I wouldn’t give you a lecture about hyperfocal distance or depth of field zones for acceptable sharpness. In real life, I’d just turn to you and say, Aim your focus point on whichever eye is closest to the camera, then hold your shutter button halfway down, lock focus, compose the shot any way you want, and then press the shutter button down all the way.
I’d tell you short and right to the point like that, so that’s pretty much what I do throughout this book.
(3) You don’t have to read this book in order. This is a jump-in-anywhere book, so if there’s a particular area of portrait photography you want to read first, you can just jump to that chapter and dive right in, no sweat. If you’re brand new to all of this, then it would probably be helpful to start up front, because later chapters build on earlier chapters, but you don’t have to read it in order.
To Keep You from Destroying Your Life, or Worse!
(4) If you’re shooting with a Sony, or Olympus, or a Fuji digital camera, don’t let it throw you that a Canon or Nikon camera is often pictured in the book—it’s only because that’s what I had access to. Most of the techniques in this book apply to any DSLR or mirrorless camera, and a bunch of them will even help if you only shoot with your smartphone’s camera. So, don’t let brands, makes, or models throw you off—this is about the bigger picture of portrait photography.
(5) Should you read the intro page to each chapter? I have a tradition in all my books that either delights my readers, or sends them into fits of anger. It’s how I write the introduction to each chapter. In a normal book, these brief intros would give you some important insight into the coming chapter. But, mine . . . um . . . well . . . don’t. These quirky, rambling intros have little, if anything, to do with what’s actually in the chapter. They’re designed to simply be a mental break between chapters, and a lot of folks really love them (so much so, that we actually published a whole book of nothing but chapter intros from my various books. I am not making this up), however some serious type
folks hate them with the passion of a thousand burning suns. Luckily, I’ve relegated the crazy stuff
to just those few intro pages—the rest of the book is just straight-to-the-point stuff. But, I had to warn you just in case you’re a Mr. Grumpypants, and if that sounds like you, I’m begging you, please just skip the chapter intros altogether. Okay, thanks for taking the time to read these two pages, and now you’re ready to launch into this puppy and make the very most of it. Turn the page and let’s get to work!
Chapter One
Portrait Lenses
It All Starts Here
Before we start, it is absolutely imperative that you stop here, go back, and read #5 in the Five Things You Need to Know Up Front . . .

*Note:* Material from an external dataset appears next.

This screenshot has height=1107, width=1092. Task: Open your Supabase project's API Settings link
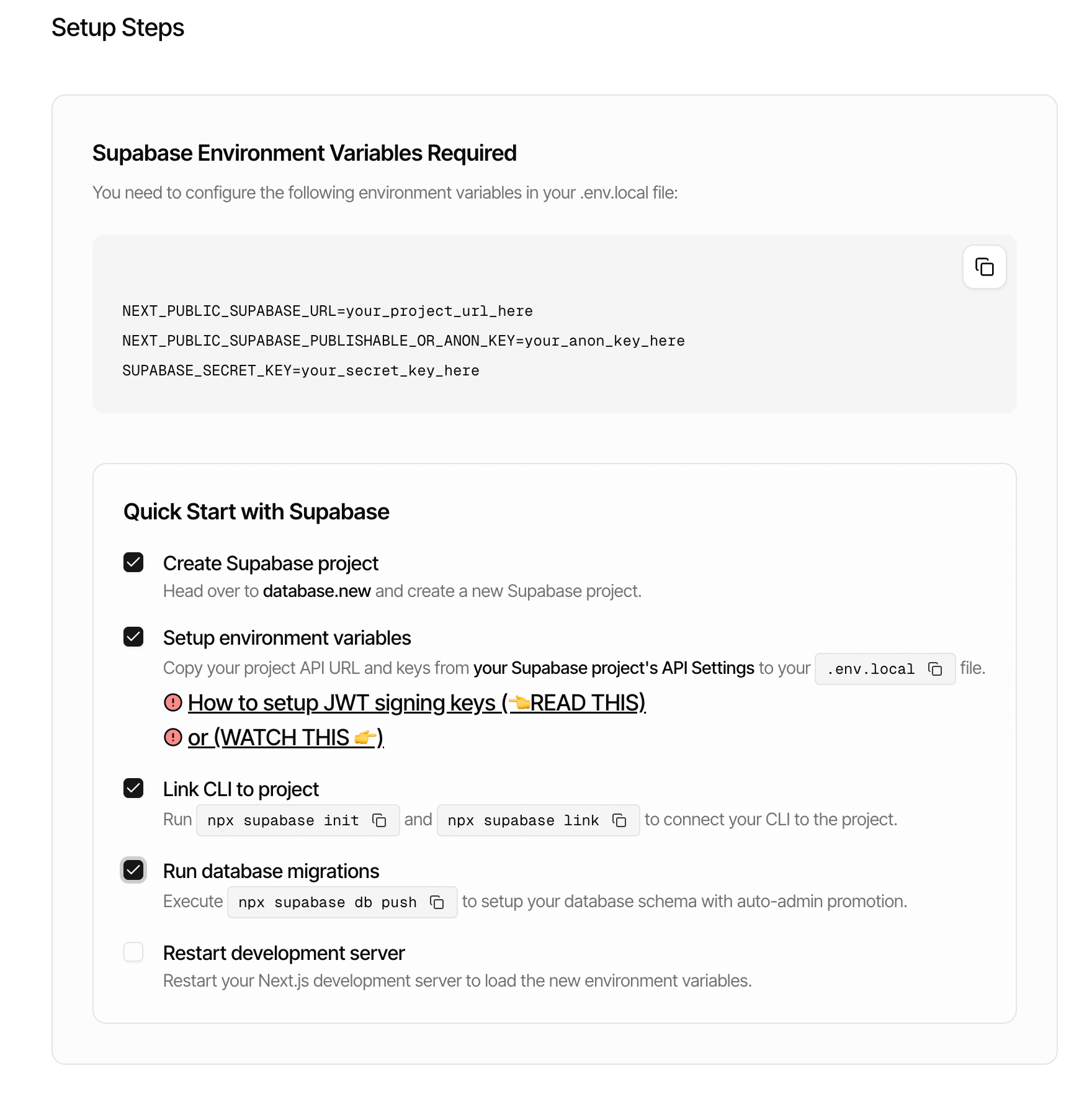click(x=613, y=668)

on page xiii. Once you’ve done that, you’re cleared to come back and pick up reading right here. Okay, lenses. They are not cheap! But have you ever stopped to think about why some lenses actually cost more than the camera bodies themselves? I know, right? It’s crazy. Especially since all that’s in a lens is some die-cast machine-engineered aluminum for the barrel, and then some finely ground glass, and it’s probably recycled glass at that. Interesting side note here on the origins of the word lens
: I was surprised to learn that lens
is not a word at all. It was originally an acronym used in the mid-1820s when the Daguerreotype process (considered the first documented successful use of a camera) was invented and the acronym LENS actually stood for Light Emitting Numinous Sphere,
which of course was a reference to the circular glass used in photographic lenses. Although Nicéphore Niépce gets a lot of the credit for creating the first actual working camera, it was his assistant Louis-Jacques-Mandé Daguerre who actually came up with the term LENS. But, perhaps more importantly, it was Daguerre’s Italian confidential secretary, Julia Louis-Dreyfus, who not only recorded the historical event, erroneously crediting Niépce with originally coining the term LENS, but some years later she went on to play the character Elaine on Seinfeld, and the rest, as they say, is made up history.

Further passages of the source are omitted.